Side effects inside Compute

Compute is lazily evaluated — it runs only when the property is read, and only if it is dirty. If nobody reads the property, the handler never fires. This makes side effects unpredictable.

// Wrong — logging may fire zero times or many times unpredictably
salesOrder.Compute(o => o.Subtotal)
    .From(o =>
    {
        logger.LogInformation("Recalculating subtotal"); // Don't do this
        return o.Details.Sum(d => d.TotalPrice);
    })
    .DirtyWithRelation(o => o.Details)
    .DirtyBy(d => d.TotalPrice);

Keep Compute handlers as pure functions. Move side effects to Changed handlers which fire deterministically.

Setting other properties inside Compute

A Compute handler for property A should not set property B. It should only return the value for A.

// Wrong — setting Description inside Subtotal's compute
salesOrder.Compute(o => o.Subtotal)
    .From(o =>
    {
        o.Description = $"Order total: {o.Details.Sum(d => d.TotalPrice)}"; // Don't do this
        return o.Details.Sum(d => d.TotalPrice);
    });

If B depends on A, declare a separate Compute for B. If B is a side effect, use Changed on A.


Performance pitfalls

Expensive logic in ReadOnly handlers

ReadOnly conditions are evaluated very frequently — not just when a setter is called, but also when the API sends property metadata to the UI. Every property that has a ReadOnly handler is checked on every API response.

// Wrong — database query in a ReadOnly handler
salesOrder.ReadOnly(o => o.SellToCustomer)
    .If(o =>
    {
        // This runs on EVERY API call that returns this entity
        var hasShipments = dbContext.Shipments.Any(s => s.OrderId == o.Guid);
        return hasShipments;
    });
// Right — fast, in-memory check
salesOrder.ReadOnly(o => o.SellToCustomer)
    .If(o => o.Status == SalesOrderStatus.Shipped || o.Status == SalesOrderStatus.Closed);

If you need information from the database, cache it in a computed property on the entity and check that property in the ReadOnly handler.

CollectionChanged and computes dirtied via a collection requires LoadAll

OnCollectionChanged only works on collections using CollectionLoadMode.LoadAll (observable collections). If the collection uses paged loading, the event silently never fires — no error, no warning.

Make sure the parent-child relationship is configured with LoadAll before relying on collection change events.

Conceptual gaps

Expecting events to fire on direct database changes

Events only fire through the entity's property setters in the event context. These bypass all events:

  • Bulk SQL updates
  • Direct UPDATE statements
  • External database changes
  • Data migration scripts

If you need events to fire, change the data through the entity's properties.
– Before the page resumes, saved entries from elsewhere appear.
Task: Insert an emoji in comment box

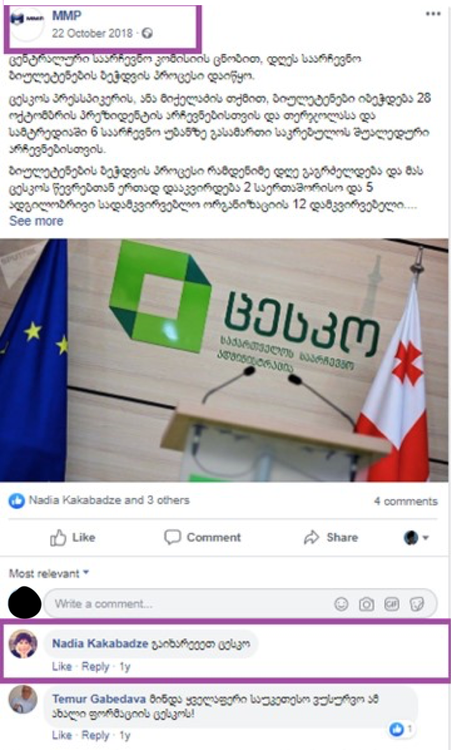Action: [x=341, y=604]
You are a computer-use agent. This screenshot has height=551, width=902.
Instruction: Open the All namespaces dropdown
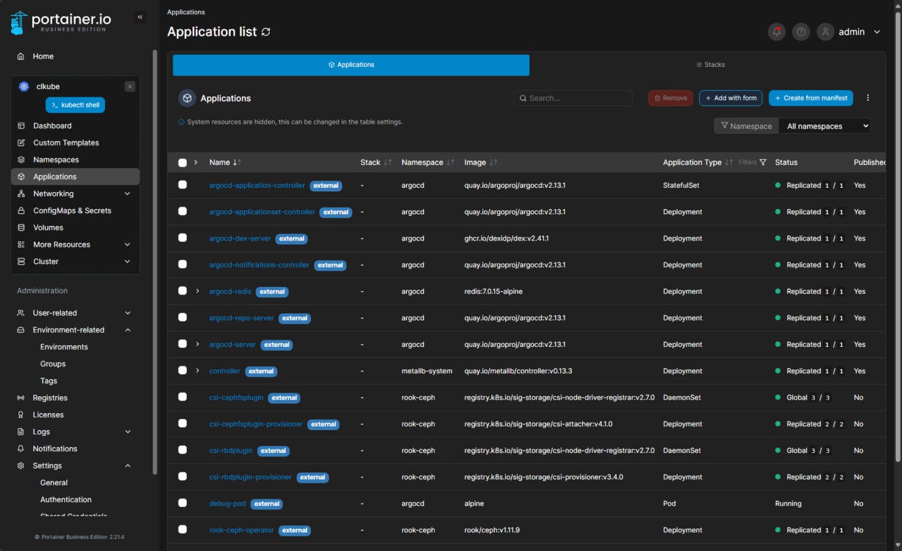click(x=824, y=126)
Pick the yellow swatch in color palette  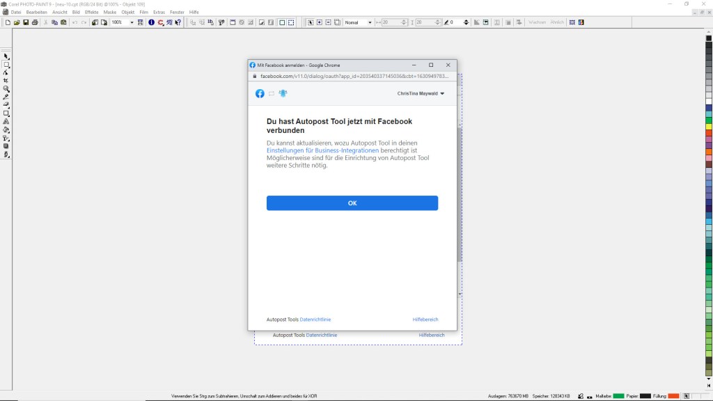(709, 127)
Setting properties in PreSave that trigger further cascades

PreSave runs during SaveChanges(). Setting a property in PreSave fires the full property set pipeline (ReadOnly → AutoCorrect → Validate → Changed). This can cascade unexpectedly.

// Be careful — setting Status here triggers all of Status's event subscribers
salesOrder.OnPreSave().Do((o, args) =>
{
    if (o.Details.All(d => d.IsShipped))
        o.Status = SalesOrderStatus.Shipped; // Fires ReadOnly, Validate, Changed on Status
});

This is not always wrong, but be aware that it happens. If Status has a Changed handler that modifies other properties, those handlers run during the save — which can be surprising.

Thinking imperatively instead of declaratively

This is the biggest mental shift. Instead of writing step-by-step procedures:

"When the user clicks save, check if the order has lines, then check the ship date, then generate a document number..."

You declare independent rules:

"An order rejects save when it has no lines."
"An order rejects save when it is non-draft and has no ship date."
"DocNumber is populated from a sequence if empty at save time."

Each rule is a separate, testable declaration. The framework composes them. Resist the urge to put everything in one large handler — smaller, focused events are easier to reason about and test.